EXCERPTED DATA:
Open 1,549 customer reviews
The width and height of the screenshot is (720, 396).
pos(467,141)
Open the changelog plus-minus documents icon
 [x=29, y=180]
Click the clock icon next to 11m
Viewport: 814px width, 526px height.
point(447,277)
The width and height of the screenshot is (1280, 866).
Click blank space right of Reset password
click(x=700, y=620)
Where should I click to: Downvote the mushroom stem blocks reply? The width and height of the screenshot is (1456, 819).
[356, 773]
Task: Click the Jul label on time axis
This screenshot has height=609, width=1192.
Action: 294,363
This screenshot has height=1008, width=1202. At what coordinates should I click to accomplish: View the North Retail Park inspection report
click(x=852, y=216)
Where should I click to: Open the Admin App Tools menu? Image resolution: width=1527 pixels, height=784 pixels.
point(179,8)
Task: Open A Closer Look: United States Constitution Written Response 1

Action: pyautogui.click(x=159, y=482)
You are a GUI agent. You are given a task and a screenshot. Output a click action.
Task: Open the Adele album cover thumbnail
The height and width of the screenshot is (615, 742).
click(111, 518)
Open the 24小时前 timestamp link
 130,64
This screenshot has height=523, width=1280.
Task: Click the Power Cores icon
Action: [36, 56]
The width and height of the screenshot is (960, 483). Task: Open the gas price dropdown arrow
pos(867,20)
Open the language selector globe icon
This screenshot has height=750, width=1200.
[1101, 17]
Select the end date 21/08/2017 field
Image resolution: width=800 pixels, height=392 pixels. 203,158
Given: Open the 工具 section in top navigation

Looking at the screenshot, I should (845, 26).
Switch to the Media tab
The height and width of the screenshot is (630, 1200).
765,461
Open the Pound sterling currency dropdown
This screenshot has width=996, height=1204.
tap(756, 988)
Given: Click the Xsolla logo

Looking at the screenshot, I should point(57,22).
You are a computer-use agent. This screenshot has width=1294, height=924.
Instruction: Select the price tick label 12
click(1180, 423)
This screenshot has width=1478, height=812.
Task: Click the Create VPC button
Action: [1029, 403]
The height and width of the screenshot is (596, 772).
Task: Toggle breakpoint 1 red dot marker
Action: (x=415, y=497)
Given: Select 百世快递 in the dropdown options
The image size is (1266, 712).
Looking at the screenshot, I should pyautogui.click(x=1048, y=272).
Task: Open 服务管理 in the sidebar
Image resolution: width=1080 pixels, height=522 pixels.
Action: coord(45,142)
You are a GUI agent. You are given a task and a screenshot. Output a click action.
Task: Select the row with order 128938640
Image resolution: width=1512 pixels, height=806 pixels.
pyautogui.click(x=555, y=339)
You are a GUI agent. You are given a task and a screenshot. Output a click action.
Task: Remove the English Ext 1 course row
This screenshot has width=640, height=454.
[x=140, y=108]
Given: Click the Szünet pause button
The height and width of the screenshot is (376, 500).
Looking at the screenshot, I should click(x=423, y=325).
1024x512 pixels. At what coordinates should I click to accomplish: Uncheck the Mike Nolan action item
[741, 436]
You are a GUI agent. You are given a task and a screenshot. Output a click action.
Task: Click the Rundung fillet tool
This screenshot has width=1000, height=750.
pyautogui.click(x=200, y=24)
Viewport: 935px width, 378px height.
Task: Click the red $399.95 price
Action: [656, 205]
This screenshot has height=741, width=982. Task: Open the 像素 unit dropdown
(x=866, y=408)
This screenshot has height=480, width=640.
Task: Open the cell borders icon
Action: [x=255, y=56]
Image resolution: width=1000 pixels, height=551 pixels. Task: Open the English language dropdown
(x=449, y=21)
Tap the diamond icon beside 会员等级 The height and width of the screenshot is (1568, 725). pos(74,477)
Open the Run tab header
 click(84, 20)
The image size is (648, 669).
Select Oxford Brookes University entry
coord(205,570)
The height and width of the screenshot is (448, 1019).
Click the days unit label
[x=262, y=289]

WHAT THE TASK REQUIRES:
Print every entry from the material exactly.

OUTPUT FOR THIS TASK:
Open 1,549 customer reviews
The width and height of the screenshot is (720, 396).
pos(467,141)
Open the changelog plus-minus documents icon
 [x=29, y=180]
Click the clock icon next to 11m
Viewport: 814px width, 526px height.
point(447,277)
The width and height of the screenshot is (1280, 866).
Click blank space right of Reset password
click(x=700, y=620)
Where should I click to: Downvote the mushroom stem blocks reply? The width and height of the screenshot is (1456, 819).
[356, 773]
Task: Click the Jul label on time axis
This screenshot has height=609, width=1192.
Action: 294,363
This screenshot has height=1008, width=1202. At what coordinates should I click to accomplish: View the North Retail Park inspection report
click(x=852, y=216)
Where should I click to: Open the Admin App Tools menu? Image resolution: width=1527 pixels, height=784 pixels.
point(179,8)
Task: Open A Closer Look: United States Constitution Written Response 1

Action: pyautogui.click(x=159, y=482)
You are a GUI agent. You are given a task and a screenshot. Output a click action.
Task: Open the Adele album cover thumbnail
The height and width of the screenshot is (615, 742).
click(111, 518)
Open the 24小时前 timestamp link
 130,64
This screenshot has height=523, width=1280.
Task: Click the Power Cores icon
Action: [36, 56]
The width and height of the screenshot is (960, 483). Task: Open the gas price dropdown arrow
pos(867,20)
Open the language selector globe icon
This screenshot has height=750, width=1200.
[1101, 17]
Select the end date 21/08/2017 field
Image resolution: width=800 pixels, height=392 pixels. 203,158
Given: Open the 工具 section in top navigation

Looking at the screenshot, I should (845, 26).
Switch to the Media tab
The height and width of the screenshot is (630, 1200).
765,461
Open the Pound sterling currency dropdown
This screenshot has width=996, height=1204.
tap(756, 988)
Given: Click the Xsolla logo

Looking at the screenshot, I should point(57,22).
You are a computer-use agent. This screenshot has width=1294, height=924.
Instruction: Select the price tick label 12
click(1180, 423)
This screenshot has width=1478, height=812.
Task: Click the Create VPC button
Action: [1029, 403]
The height and width of the screenshot is (596, 772).
Task: Toggle breakpoint 1 red dot marker
Action: (x=415, y=497)
Given: Select 百世快递 in the dropdown options
The image size is (1266, 712).
Looking at the screenshot, I should pyautogui.click(x=1048, y=272).
Task: Open 服务管理 in the sidebar
Image resolution: width=1080 pixels, height=522 pixels.
Action: coord(45,142)
You are a GUI agent. You are given a task and a screenshot. Output a click action.
Task: Select the row with order 128938640
Image resolution: width=1512 pixels, height=806 pixels.
pyautogui.click(x=555, y=339)
You are a GUI agent. You are given a task and a screenshot. Output a click action.
Task: Remove the English Ext 1 course row
This screenshot has width=640, height=454.
[x=140, y=108]
Given: Click the Szünet pause button
The height and width of the screenshot is (376, 500).
Looking at the screenshot, I should click(x=423, y=325).
1024x512 pixels. At what coordinates should I click to accomplish: Uncheck the Mike Nolan action item
[741, 436]
You are a GUI agent. You are given a task and a screenshot. Output a click action.
Task: Click the Rundung fillet tool
This screenshot has width=1000, height=750.
pyautogui.click(x=200, y=24)
Viewport: 935px width, 378px height.
Task: Click the red $399.95 price
Action: [656, 205]
This screenshot has height=741, width=982. Task: Open the 像素 unit dropdown
(x=866, y=408)
This screenshot has height=480, width=640.
Task: Open the cell borders icon
Action: [x=255, y=56]
Image resolution: width=1000 pixels, height=551 pixels. Task: Open the English language dropdown
(x=449, y=21)
Tap the diamond icon beside 会员等级 The height and width of the screenshot is (1568, 725). pos(74,477)
Open the Run tab header
 click(84, 20)
The image size is (648, 669).
Select Oxford Brookes University entry
coord(205,570)
The height and width of the screenshot is (448, 1019).
Click the days unit label
[x=262, y=289]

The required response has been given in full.